When subgroup analyses by pathological type were considered, no significant associations were also found in lung AC subgroup or SCC subgroup. There are growing biological and epidemiological data to suggest that different lung cancer pathological subtypes, particularly the two most common, were distinct etiological entities that should be analyzed separately. In the process of histological differentiation of lung cancer, XRCC3 Thr241Met polymorphisms may be not independent factor.
In our study, the three studies[17, 19, 25] accounted for 32.7% weight of all 17 studies. Popanda et al. study accounted for 12.2% weight and included 921 cases, Lopez-Cima et al. study accounted for 11.4% and included 837 cases, Misra et al. study accounted for 9% and included 619 cases. The results of these three studies were consistent, with no significant association between the XRCC3Thr241 Met polymorphism and lung cancer risk. Moreover, the pooled OR of our meta-analysis was coincident with these three studies.
Improta G et al. conducted a case–control study to examine the role of XRCC3 and XRCC1 genetic polymorphisms in the context of lung and colorectal cancer risk for Southern Italian population.
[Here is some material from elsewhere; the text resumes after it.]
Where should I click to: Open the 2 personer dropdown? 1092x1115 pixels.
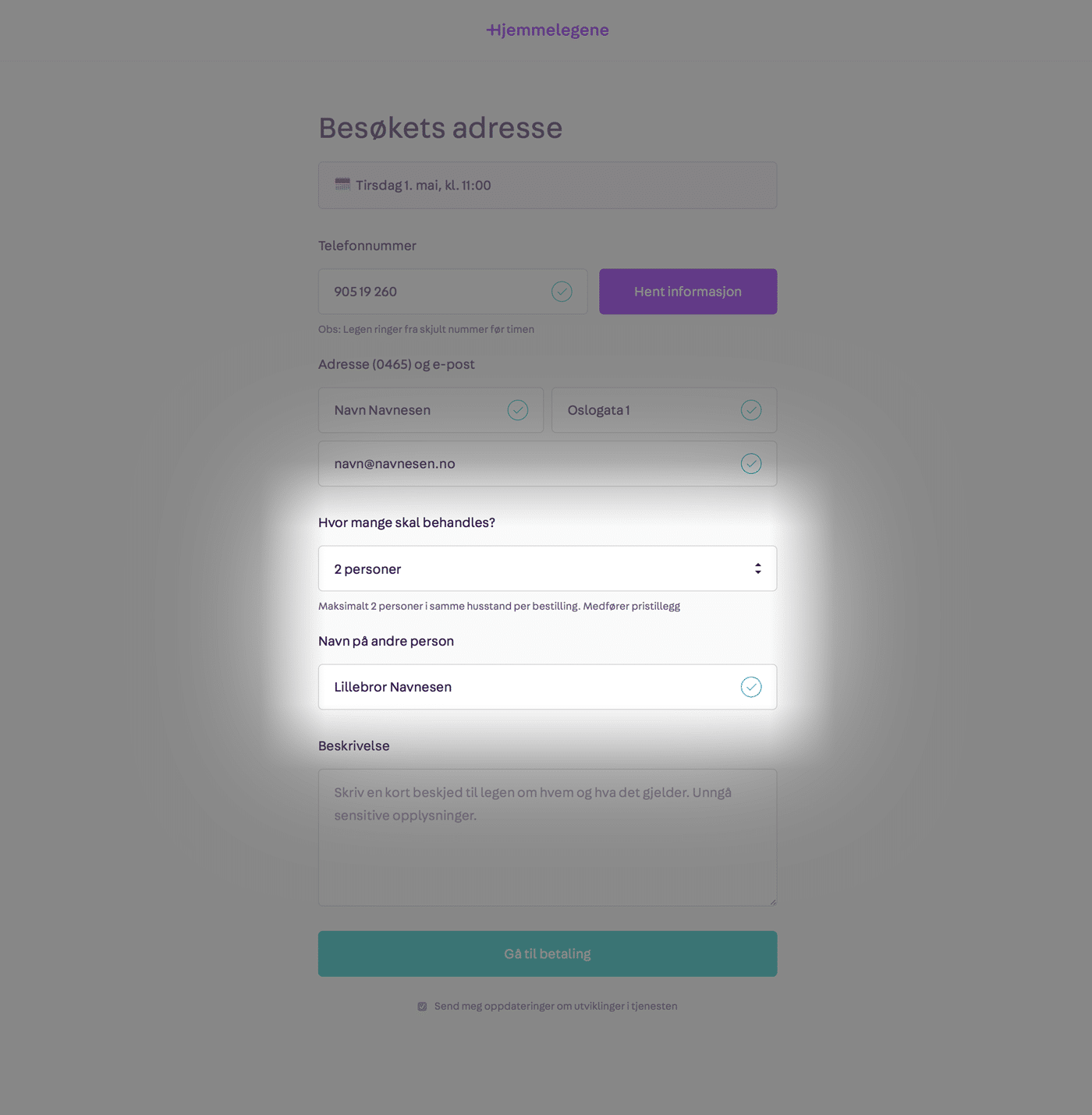click(x=548, y=568)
As a result, the significant association was found between the XRCC3 Thr241Met polymorphisms and colorectal and lung cancer, more importantly, the risk of lung cancer of XRCC3 Thr241Met polymorphisms was relatively high (OR = 2.52, 95%: 1.44-4.41). In Wang et al. study, they found that no significant association between the XRCC3Thr241 Met polymorphism (OR = 1.04; 95% CI = 0.65–1.56) and lung cancer risk was shown. However, a significantly increased risk for lung cancer (OR = 4.77; 95% CI = 1.52 –14.97) was evident in smokers with the variant T-allele genotypes. Furthermore, a joint effect of the T-allele and heavy smoking was observed (OR = 37.31; 95% CI = 11.43–121.72). In our meta-analysis, for all studies the pooled OR was 0.95 (95% CI = 0.87-1.04), however the OR of the above-two studies was relative higher, thus they shown on the outlier of the Figures1 and3.
Some limitations of this meta-analysis should be acknowledged. First, heterogeneity can interfere with the interpretation of the results of a meta-analysis. Although we minimized this likelihood by performing a careful search of published studies, using explicit criteria for a study's inclusion and performing strict data extraction and analysis, significant interstudy heterogeneity nevertheless existed in nearly every comparison. The presence of heterogeneity can result from differences in the selection of controls, age distribution, and prevalence of lifestyle factors. Although most controls were selected from healthy populations, some studies had selected controls among friends or family members of lung cancer patients or patients with other diseases. Further, only published studies were included in this meta-analysis. The presence of publication bias indicates that non-significant or negative findings might be unpublished. Finally, our results were based on unadjusted estimates; a more precise analysis should have been conducted if individual data were available, which would have allowed us to adjust using other covariates, including age, ethnicity, family history, environmental factors, and lifestyle.
Despite these limitations, this meta-analysis suggests that the XRCC3 Thr241Met polymorphisms are not associated with lung cancer risk stratified analysis by ethnicity, histology and smoking status. However, it is necessary to conduct large sample studies using standardized unbiased genotyping methods and well-matched controls.